RALEIGH (MCT) — Raymond Cook was sentenced to at least three years in prison Tuesday for his role in the Sept. 11, 2009, crash that ended the life of an aspiring ballerina.

The sentencing came after a Wake County jury found Cook guilty of involuntary manslaughter, felony death by motor vehicle and driving while impaired in connection with the crash that killed Elena Bright Shapiro.
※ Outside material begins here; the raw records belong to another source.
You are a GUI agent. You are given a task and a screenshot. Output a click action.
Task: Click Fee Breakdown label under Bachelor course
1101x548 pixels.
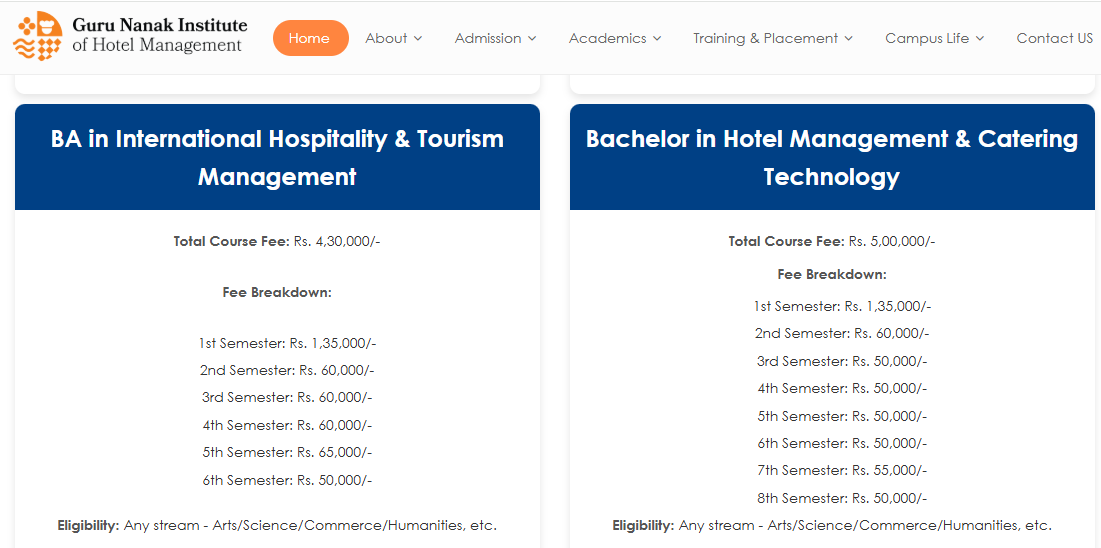[x=832, y=274]

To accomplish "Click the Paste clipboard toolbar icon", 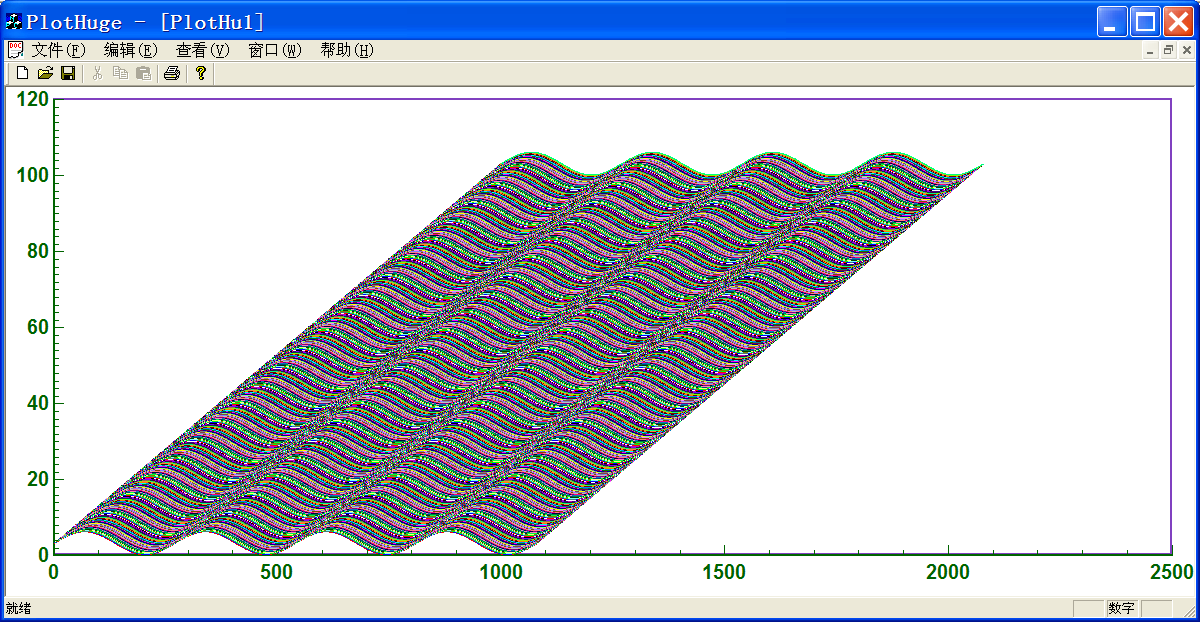I will click(143, 73).
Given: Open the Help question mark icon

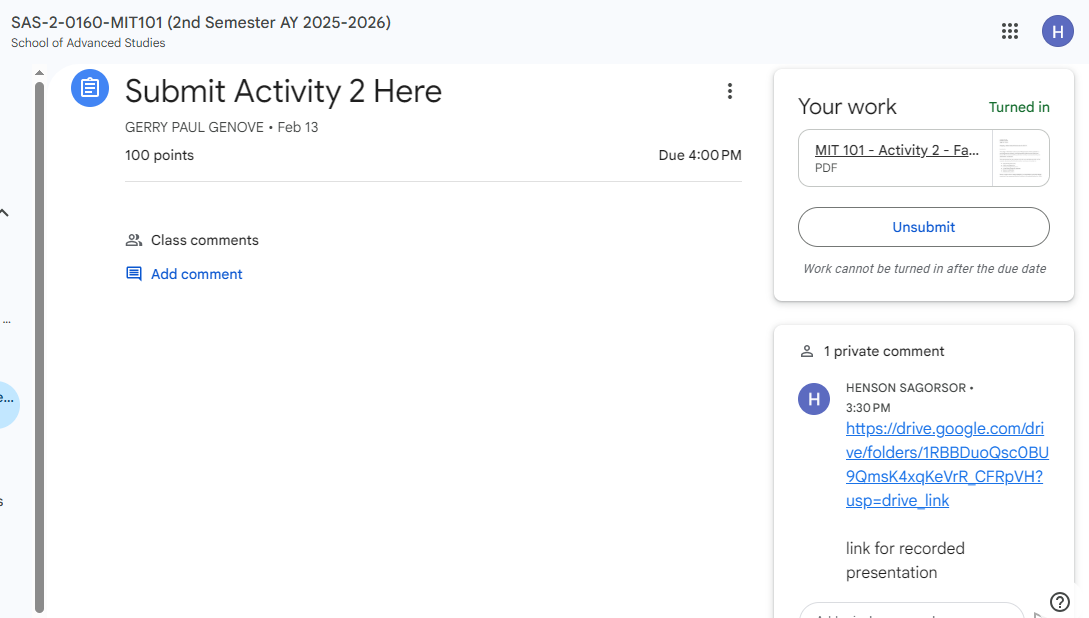Looking at the screenshot, I should (1060, 601).
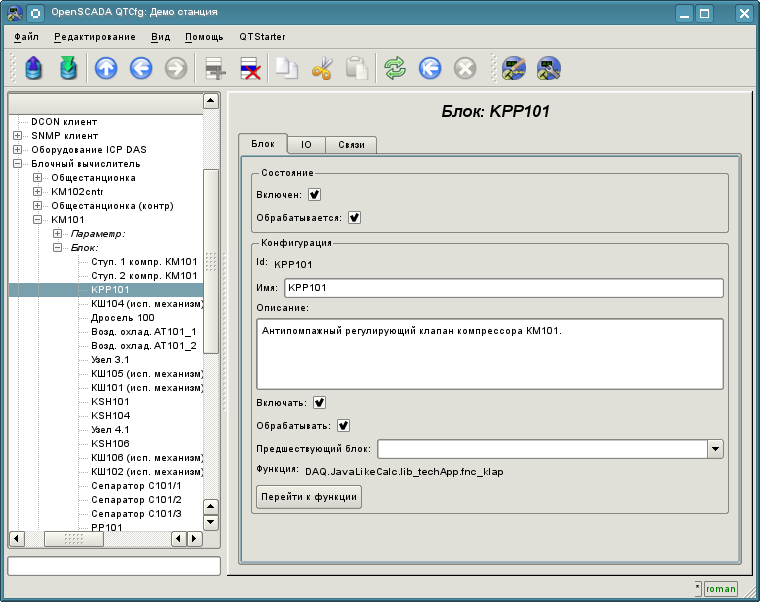The height and width of the screenshot is (602, 760).
Task: Go up one level with up arrow
Action: pyautogui.click(x=106, y=68)
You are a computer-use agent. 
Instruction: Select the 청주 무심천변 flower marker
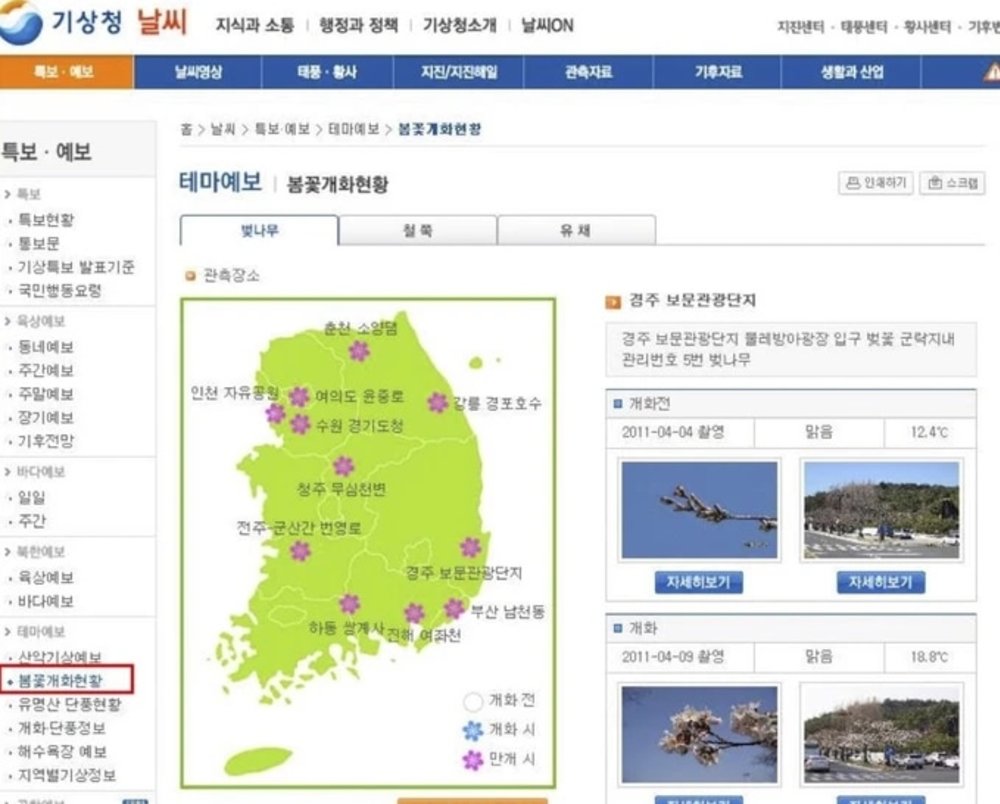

Cook surrendered his medical license and resigned from his faculty position at the UNC School of Medicine soon after the 2009 crash.

The verdict was returned after nearly 10 hours of deliberation over three days.

Under state law, a person may not be sentenced for both involuntary manslaughter and felony death by motor vehicle.

Judge Osmond Smith said he planned to sentence Cook under the felony death by motor vehicle conviction, a verdict that gives him leeway to consider such aggravating factors as whether the defendant drove in a manner to endanger more than one life, as prosecutors contended.

In a brief 10-minute session shortly after rendering their verdicts, the jury found Cook guilty of the aggravating factor.

While Cook is expected to spend at least three years behind bars, he could spend up to four and a half years, based on the judge’s ruling.

Prosecutors and defense attorneys agreed in passionate closing arguments on Friday the crash that ended the life of Shapiro, a Carolina Ballet apprentice, was “no accident.”

They differed, though, on whether Cook, the doctor on trial for the past two weeks, was guilty of second-degree murder, as prosecutors contended.

Jeff Cruden, the assistant district attorney who shepherded the case through trial, tried to persuade jurors that Cook acted with malice when he consumed alcohol and got behind the wheel of his Mercedes while inebriated.

“He’s a doctor, which comes with certain privileges for sure,” Cruden said. “But it also comes with certain responsibilities. This is not an accident. This is inevitable.”

Roger Smith Jr. urged the jurors to try to set aside their sadness for the Shapiro family.

Cook was impaired by alcohol the last night of Shapiro’s life and traveled at higher than the posted speed, Smith acknowledged.

“This was no accident,” Smith said. “Of course this wasn’t an accident. This was not murder, either.” Cruden said the crux of the murder case could be summed up in a word — “malice.”

To prove malice under state law, prosecutors had to show the defendant intended to drive in a reckless manner that reflected knowledge that injury or death would likely result.

Law enforcement tests showed Cook’s blood-alcohol content at 0.19, more than twice the 0.08 illegal limit.

“We contend right now he was impaired,” Smith said. “This man was impaired, but I want you folks to analyze this case on the real facts.”

Smith reiterated that Cook tried to perform mouth-to-mouth resuscitation at the accident scene, putting his naked lips on the bloodied face of Shapiro.

“The burden remains on the state to prove to you beyond a reasonable doubt that this is a malicious killing,” Smith said.